On me raconte ici et là (le sais-je ?) qu’il existe des chefs qui ont trois étoiles dans un guide renommé. Mais combien de milliers de millions d’étoiles, de galaxies, d’amas galactiques faudrait-il pour couronner mon épouse et sa potée au chou ? Bien sûr, la potée n’est pas franchement incitative pour un vin et ma première idée était du coté de la bière. Mais je pris en cave un Saint-Nicolas de Bourgueil cave M. Allouin, « les vins de la mariée » 1979. A l’ouverture, on se dit que la nature ne peut pas être provoquée trop longtemps après les dates limites décentes, mais quelques heures d’oxygène lui donnèrent un semblant de restructuration. Et avec de l’imagination, on pouvait croire que les deux s’accordaient. Et en jouant le jeu, ça marchait. Mais c’est en fait l’Arbois qui fut suffisamment flexible pour s’adapter à la potée.
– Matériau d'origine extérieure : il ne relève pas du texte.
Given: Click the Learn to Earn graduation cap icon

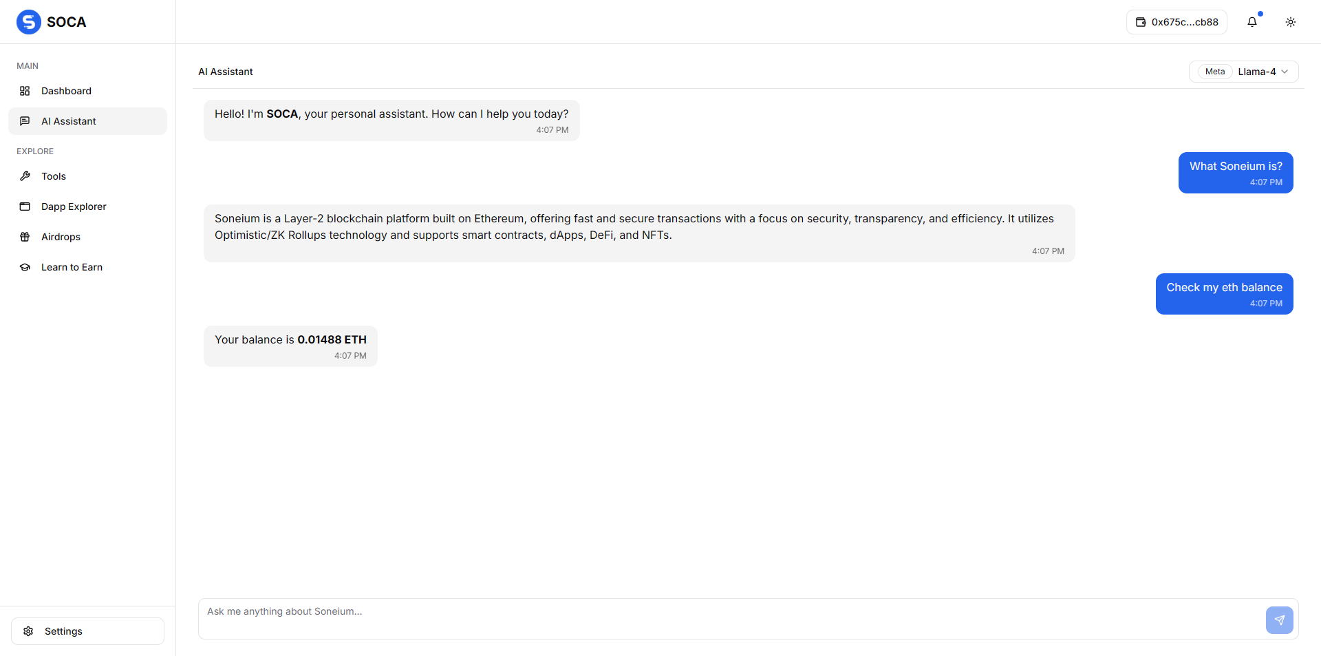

Et il montra de bien belles évocations.
Le dessert consistait en un granité de mandarine et une tarte aux abricots. Malgré l’expérience de la veille, la froideur du granité empêcha le Vouvray de renouveler sa performance sur l’impression de mandarine. Il se vengea sur les abricots qu’il apprivoisa.
Le soir même je découvris un gentil champagne premier cru Fabrice Roualet non millésimé. Sur une belle tranche de foie gras, un Gewurztraminer vendanges tardives Edmond Rentz 1999 est fort acceptable. Belle présence subtile. Je repensai à Jean Frédéric Hugel qui déconseille vivement de commencer par le foie gras. Il n’a pas tort. Sur un plat au saumon fumé le Chablis Premier Cru Montée de Tonnerre François Raveneau 1974 a une jeunesse qu’on ne peut pas imaginer. Beau Chablis de charme. La viande rouge accueillit un Léoville Poyferré 1988 bien dense et sans histoire, quand la tarte au citron nécessitait un Besserat de Bellefon.
La France a cette chance immense, c’est qu’il existe toujours un plat pour aller sur un vin et toujours un vin pour aller sur un plat. Et quand on a l’esprit à s’enrichir de toute expérience nouvelle, chaque repas est un grand moment de bonheur.